I think that I'll go with Metric Halo, I did some more research and it seems to be a good choice. I think that just solves all of my problems with a single device whilst providing excelent quality. 

I just wonder if the DA converters of the 8-LIO 3D and the 2882 3D are the same and if they only differ in features/preamps. Could save some money if that was the case when buying the 2882 instead of the 8LIO.


----------



## AudioLoco (Nov 4, 2021)

This is the best DAC available to my knowledge for the least amount of money. 

https://soniccircus.com/product/mytek-digital-stereo96-dac/ (Mytek Stereo 96 DAC)

It sounds awesome and an upgrade on most audio interfaces's built in DACs.
Get any RME interface, or any simple interface with even just a digital output (AES, SPDIF, TOSLink) and you are good to go.


----------



## curry36 (Nov 9, 2021)

I've heard good things about Mytek! In the end I decided for the Metric Halo 8-LIO 3D and it's incredible. Can't compare with Mytek or Prism of course but I'm more than happy haering things I never heared before. Especially having more depth and more precise stereo imaging. Also tighter low end. Can recommend it, especially if you're looking into both DA and AD. Check for used ones as Metric Halo released a new series (mk iv) one week ago, so mastering engineers will eventually sell their equipment once shipping starts. That's what Ii did, got it for 1500 bucks.


----------



## md11 (Nov 9, 2021)

awesome you found a good solution! btw. which geithains did you get? I worked a few years in a studio that had the rl903 and they sounded fantastic especially in the midrange


----------



## curry36 (Nov 11, 2021)

Yes, the definition in the mids is really great. And the fast transients and imaging. Especially now with a very good converter. 

I got the RL 904. I've also heared the small RL 906 with a Geithain sub and can say that the Geithain magic is there on all their products. I personally prefer the 904 because they demand more distance to the listening spot and so provide a bigger image. On paper they go down to 40 hertz but I think that the roll of is very very gentle because I feel no need for a sub at all. In the end all of their speakers get this incredible 3D sound where you can close your eyes and see how a well produced dry voice stands in front of your head, while an ambient electric guitar for example is placed literally 10 meters far away from you.

Btw the guy that sold my 904s bought 903s in exchange. He wanted to be able to turn the speakers +6db louder for his homeparties. I try not to judge this statement because he was a very nice and flexible vendor! But other than that (obv a bit more bass) the difference shouldn't be that big (price difference is though). If 5000+ for a single speaker is being considered, I'd highly recommend looking for the K models which are closed and got cardioid characteristics. The 944K would be my dream model because it operates from 1m to 2,6m, is 3-way closed, and got cardioid characteristics. Unfortunately there are never deals on that one.


----------

* _EXERCISE A_: In the forum thread, how much did curry36 pay for the used Metric Halo 8-LIO 3D?
* _EXERCISE B_: Echo the forum thread word for word, everything from "I've heard good" down to "for 1500 bucks.".

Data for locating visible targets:
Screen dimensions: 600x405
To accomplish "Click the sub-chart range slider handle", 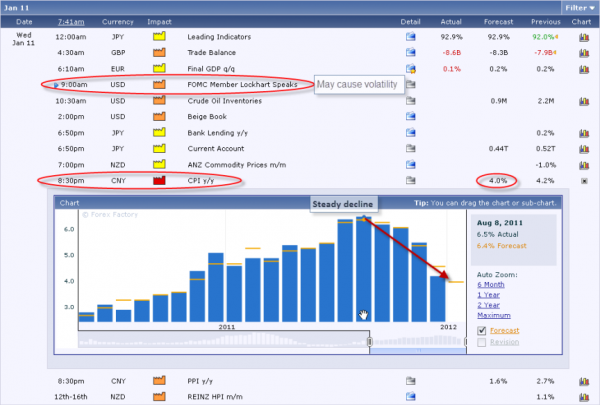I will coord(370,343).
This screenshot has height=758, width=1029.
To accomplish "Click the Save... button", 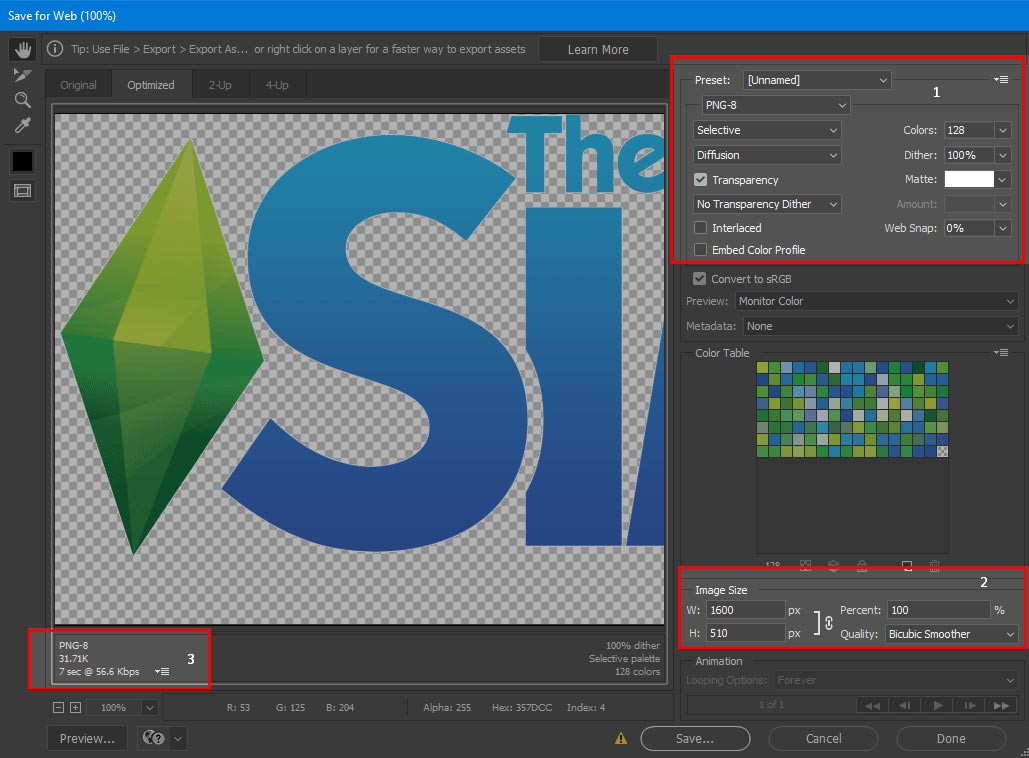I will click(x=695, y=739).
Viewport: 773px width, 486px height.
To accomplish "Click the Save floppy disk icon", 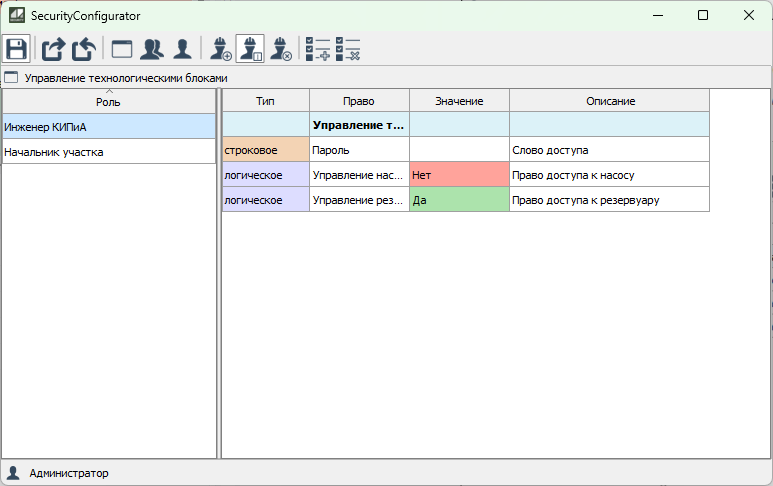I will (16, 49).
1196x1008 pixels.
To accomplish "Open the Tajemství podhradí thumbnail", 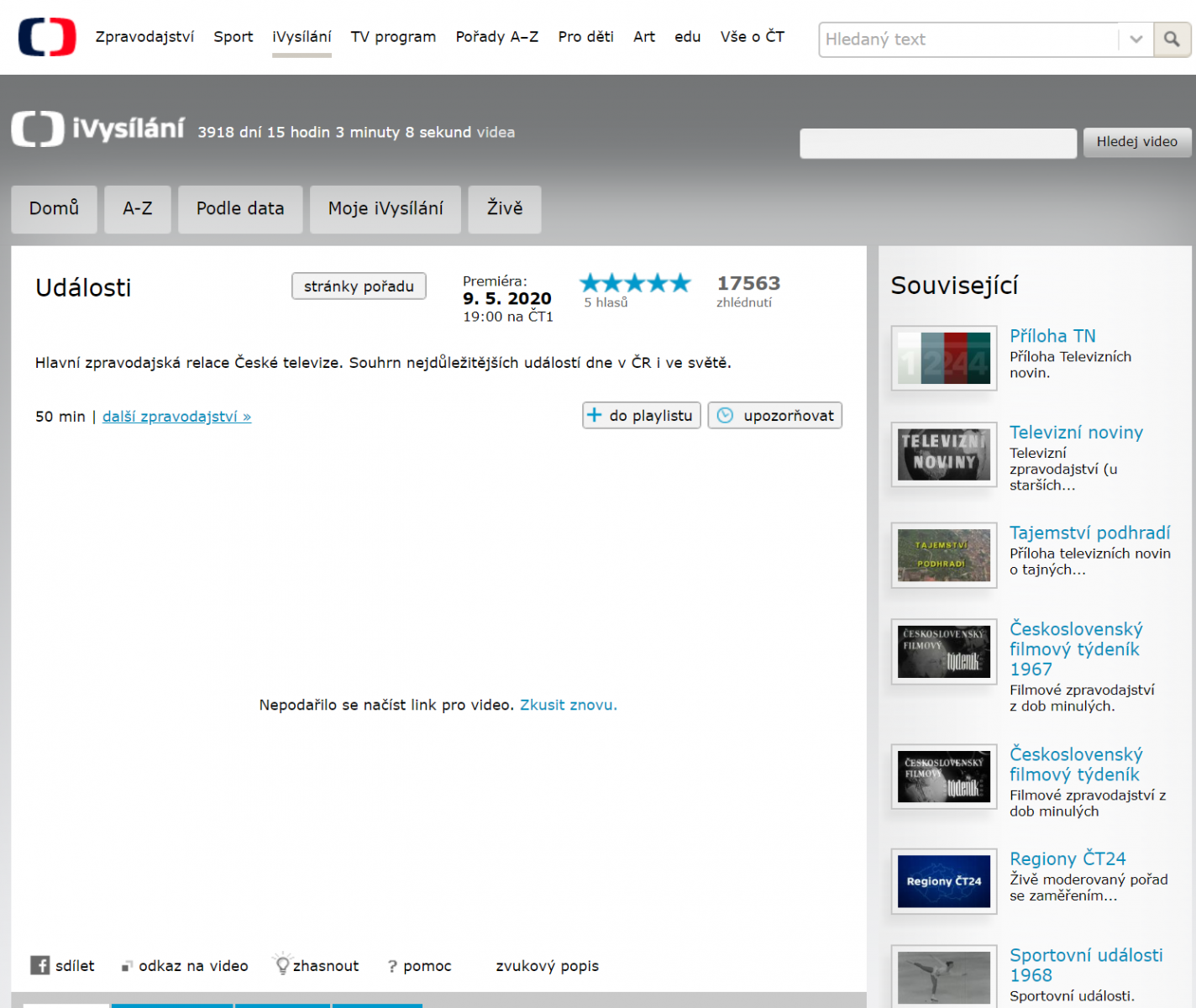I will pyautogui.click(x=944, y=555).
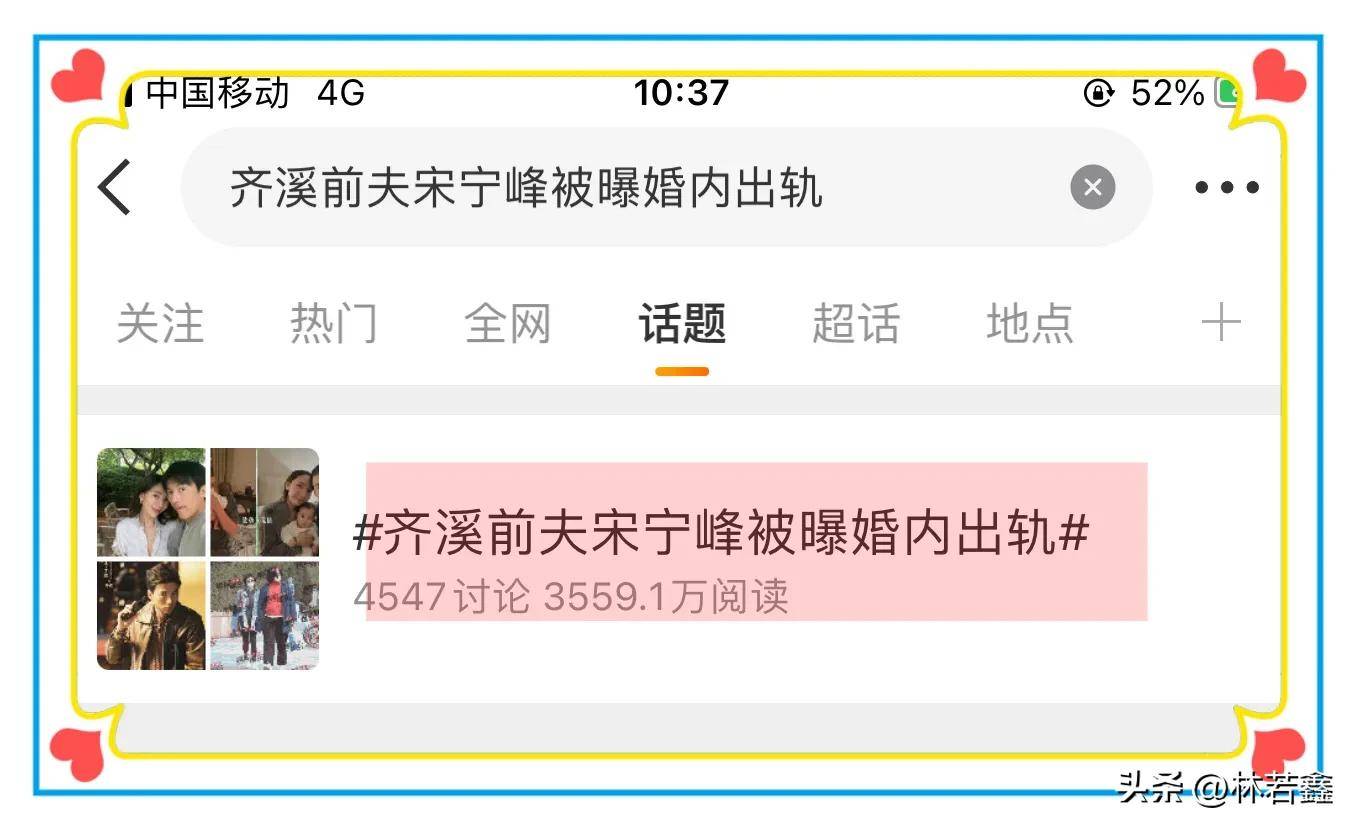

--

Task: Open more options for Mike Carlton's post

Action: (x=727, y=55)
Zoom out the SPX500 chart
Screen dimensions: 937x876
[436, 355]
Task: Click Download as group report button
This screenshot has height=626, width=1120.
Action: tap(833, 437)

* _RIGHT ANSWER A_: 1500 bucks.

* _RIGHT ANSWER B_:
I've heard good things about Mytek! In the end I decided for the Metric Halo 8-LIO 3D and it's incredible. Can't compare with Mytek or Prism of course but I'm more than happy haering things I never heared before. Especially having more depth and more precise stereo imaging. Also tighter low end. Can recommend it, especially if you're looking into both DA and AD. Check for used ones as Metric Halo released a new series (mk iv) one week ago, so mastering engineers will eventually sell their equipment once shipping starts. That's what Ii did, got it for 1500 bucks.